Auth0 Support Center - Azure AD Login Fails with Error "AADSTS900432: failed to obtain access token"

Azure AD Login Fails with Error "AADSTS900432: failed to obtain access token"

Mar 26, 2026

Overview

Logging in to an Azure Active Directory (Azure AD) connection fails. The tenant log for the failed login shows an Azure error message:

error_description\":\"AADSTS900432: Confidential Client is not supported in Cross Cloud request.

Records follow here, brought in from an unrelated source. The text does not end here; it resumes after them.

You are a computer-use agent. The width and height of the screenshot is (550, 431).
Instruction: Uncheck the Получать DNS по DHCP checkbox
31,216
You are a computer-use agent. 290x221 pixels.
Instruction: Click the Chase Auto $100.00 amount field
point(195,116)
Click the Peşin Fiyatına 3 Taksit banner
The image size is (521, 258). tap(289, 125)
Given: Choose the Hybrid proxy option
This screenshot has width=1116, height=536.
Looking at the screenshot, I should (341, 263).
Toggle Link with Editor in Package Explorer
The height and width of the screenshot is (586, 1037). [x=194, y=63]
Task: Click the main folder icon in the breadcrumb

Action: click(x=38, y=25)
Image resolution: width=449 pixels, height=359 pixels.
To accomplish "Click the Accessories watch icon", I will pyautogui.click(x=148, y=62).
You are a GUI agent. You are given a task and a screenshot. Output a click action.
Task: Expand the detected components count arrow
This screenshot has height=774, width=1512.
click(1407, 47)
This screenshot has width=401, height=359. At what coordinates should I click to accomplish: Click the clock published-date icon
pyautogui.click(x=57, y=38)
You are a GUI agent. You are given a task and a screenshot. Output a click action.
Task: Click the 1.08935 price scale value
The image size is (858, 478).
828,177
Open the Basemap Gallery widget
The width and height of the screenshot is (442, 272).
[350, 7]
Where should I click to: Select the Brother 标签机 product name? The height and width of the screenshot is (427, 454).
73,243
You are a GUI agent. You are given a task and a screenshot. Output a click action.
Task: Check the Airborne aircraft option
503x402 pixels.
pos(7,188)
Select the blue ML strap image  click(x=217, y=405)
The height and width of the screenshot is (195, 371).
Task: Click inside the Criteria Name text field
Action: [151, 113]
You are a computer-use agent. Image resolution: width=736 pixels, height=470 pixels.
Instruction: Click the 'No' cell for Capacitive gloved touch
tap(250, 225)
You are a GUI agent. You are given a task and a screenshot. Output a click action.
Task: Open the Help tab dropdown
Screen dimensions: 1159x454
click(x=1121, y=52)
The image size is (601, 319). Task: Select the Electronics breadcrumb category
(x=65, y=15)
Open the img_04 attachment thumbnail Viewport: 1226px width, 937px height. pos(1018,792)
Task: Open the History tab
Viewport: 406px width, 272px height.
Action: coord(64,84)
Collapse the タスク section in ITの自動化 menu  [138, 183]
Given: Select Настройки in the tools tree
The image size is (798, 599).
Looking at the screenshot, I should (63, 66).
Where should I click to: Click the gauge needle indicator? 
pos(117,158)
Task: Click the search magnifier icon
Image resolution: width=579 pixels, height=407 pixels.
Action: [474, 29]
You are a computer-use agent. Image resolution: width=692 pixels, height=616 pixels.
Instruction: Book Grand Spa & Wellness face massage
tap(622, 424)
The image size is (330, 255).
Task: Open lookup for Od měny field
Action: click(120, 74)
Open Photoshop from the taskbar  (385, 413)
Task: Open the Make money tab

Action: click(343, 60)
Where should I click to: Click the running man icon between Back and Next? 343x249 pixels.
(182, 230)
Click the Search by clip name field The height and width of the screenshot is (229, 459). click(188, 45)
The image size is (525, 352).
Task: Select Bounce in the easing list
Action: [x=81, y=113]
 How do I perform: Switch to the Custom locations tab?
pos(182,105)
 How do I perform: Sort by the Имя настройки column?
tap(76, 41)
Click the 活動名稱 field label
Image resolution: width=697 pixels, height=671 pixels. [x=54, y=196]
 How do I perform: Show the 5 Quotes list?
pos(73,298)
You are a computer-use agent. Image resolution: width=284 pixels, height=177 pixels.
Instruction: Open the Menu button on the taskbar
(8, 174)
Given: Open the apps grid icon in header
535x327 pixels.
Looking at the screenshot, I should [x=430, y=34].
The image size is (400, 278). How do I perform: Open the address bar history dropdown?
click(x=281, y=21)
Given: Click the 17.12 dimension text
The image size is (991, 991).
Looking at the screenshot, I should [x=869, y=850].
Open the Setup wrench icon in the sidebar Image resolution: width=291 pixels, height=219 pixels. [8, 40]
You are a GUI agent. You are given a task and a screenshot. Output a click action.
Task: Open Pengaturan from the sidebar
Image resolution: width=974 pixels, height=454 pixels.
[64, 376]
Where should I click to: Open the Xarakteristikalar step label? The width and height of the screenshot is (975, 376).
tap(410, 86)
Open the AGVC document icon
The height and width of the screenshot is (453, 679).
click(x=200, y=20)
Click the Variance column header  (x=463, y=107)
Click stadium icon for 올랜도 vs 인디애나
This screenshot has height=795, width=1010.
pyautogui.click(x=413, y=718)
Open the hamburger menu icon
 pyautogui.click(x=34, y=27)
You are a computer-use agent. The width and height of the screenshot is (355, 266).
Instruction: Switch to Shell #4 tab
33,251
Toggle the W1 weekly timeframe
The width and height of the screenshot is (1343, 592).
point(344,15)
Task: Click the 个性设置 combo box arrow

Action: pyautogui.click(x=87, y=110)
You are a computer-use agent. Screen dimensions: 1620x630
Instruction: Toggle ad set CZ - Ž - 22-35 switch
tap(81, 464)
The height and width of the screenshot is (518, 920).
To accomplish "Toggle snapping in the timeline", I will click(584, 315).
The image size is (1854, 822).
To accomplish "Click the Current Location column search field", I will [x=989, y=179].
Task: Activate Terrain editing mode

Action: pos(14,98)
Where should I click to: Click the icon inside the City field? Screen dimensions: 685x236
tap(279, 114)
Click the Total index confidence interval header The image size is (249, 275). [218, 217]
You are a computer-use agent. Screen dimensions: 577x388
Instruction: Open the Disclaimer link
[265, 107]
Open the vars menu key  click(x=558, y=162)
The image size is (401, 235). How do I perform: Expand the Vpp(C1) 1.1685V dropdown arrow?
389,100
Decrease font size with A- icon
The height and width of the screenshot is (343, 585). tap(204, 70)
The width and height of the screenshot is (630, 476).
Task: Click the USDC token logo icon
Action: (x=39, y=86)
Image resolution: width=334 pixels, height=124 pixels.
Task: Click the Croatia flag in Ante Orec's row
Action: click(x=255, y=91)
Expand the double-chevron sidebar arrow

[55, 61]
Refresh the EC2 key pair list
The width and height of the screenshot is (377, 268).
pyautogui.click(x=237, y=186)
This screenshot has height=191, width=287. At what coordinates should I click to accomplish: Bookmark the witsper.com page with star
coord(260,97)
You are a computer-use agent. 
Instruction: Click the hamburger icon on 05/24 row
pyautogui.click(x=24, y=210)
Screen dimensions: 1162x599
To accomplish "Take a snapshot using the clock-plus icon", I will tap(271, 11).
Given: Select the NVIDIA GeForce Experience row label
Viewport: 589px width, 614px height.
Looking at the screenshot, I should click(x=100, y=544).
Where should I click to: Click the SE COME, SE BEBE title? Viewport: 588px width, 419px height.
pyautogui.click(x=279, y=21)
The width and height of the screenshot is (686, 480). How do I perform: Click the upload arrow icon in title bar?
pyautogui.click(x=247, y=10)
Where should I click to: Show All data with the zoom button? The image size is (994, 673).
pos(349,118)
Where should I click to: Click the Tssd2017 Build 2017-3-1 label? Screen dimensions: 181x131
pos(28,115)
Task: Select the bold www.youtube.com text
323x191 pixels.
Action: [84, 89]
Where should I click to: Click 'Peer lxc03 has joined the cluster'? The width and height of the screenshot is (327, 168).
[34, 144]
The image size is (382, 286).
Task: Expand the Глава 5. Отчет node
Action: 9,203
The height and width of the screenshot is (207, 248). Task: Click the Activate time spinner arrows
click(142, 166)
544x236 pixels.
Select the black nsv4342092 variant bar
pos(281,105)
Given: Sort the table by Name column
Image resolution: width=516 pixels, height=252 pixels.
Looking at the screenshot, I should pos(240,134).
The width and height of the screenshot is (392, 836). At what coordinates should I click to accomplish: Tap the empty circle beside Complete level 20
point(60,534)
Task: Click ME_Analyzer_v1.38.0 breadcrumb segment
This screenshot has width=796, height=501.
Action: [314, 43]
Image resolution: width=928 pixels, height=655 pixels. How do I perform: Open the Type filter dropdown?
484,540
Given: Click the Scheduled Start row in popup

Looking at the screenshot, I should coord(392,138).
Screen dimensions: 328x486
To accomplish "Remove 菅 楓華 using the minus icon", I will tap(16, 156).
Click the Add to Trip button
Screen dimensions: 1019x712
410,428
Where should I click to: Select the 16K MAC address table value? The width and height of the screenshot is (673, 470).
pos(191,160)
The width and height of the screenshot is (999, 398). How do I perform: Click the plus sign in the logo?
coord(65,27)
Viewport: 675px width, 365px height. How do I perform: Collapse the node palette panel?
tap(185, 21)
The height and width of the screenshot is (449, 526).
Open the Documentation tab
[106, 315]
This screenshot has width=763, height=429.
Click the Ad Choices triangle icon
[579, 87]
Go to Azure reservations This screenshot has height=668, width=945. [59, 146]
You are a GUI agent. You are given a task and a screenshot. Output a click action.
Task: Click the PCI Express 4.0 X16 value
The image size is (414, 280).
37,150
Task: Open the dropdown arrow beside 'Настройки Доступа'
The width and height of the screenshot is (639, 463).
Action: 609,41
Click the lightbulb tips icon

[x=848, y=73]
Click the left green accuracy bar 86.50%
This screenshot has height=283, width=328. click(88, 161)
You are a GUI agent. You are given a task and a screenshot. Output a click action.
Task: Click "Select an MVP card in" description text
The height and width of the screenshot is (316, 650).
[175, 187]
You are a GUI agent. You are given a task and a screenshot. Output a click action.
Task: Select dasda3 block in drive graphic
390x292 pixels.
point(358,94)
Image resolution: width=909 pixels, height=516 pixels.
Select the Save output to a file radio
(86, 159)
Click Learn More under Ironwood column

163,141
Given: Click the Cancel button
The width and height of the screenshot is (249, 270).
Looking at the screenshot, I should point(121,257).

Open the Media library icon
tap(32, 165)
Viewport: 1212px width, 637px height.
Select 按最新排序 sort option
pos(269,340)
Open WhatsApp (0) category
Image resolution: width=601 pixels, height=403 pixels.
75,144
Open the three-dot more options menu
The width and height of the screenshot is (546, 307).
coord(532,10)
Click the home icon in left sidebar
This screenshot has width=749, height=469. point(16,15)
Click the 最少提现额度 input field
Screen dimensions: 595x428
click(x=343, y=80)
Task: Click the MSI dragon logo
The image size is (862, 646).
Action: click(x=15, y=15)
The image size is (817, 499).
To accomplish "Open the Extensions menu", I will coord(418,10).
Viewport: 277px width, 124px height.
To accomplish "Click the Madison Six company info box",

The following is an example of the tenant log information.

{
"type": "f",
"description": "failed to obtain access token",
"connection_id": "",
"details": {
    "error": {
      "message": "failed to obtain access token",
      "oauthError": "invalid_request",
      "type": "request-error",
      "payload": "{\"error\":\"invalid_request\",\"error_description\":\"AADSTS900432: Confidential Client is not supported in Cross Cloud request."}"
    },
}

Applies To

Azure AD
Failed Login

Cause

This error occurs because the Client Secret in Azure AD has expired, or an incorrect variable is being used.

Solution

Generate a new Client Secret in Azure AD.
Save the variable from the Value field in the Auth0 connection's Client Secret option. Do not use the Secret ID.
Review the Creating a client secret documentation for additional details.

NOTE: Once a secret is generated for the Azure AD connection, the Value is hidden, and the Secret ID remains visible.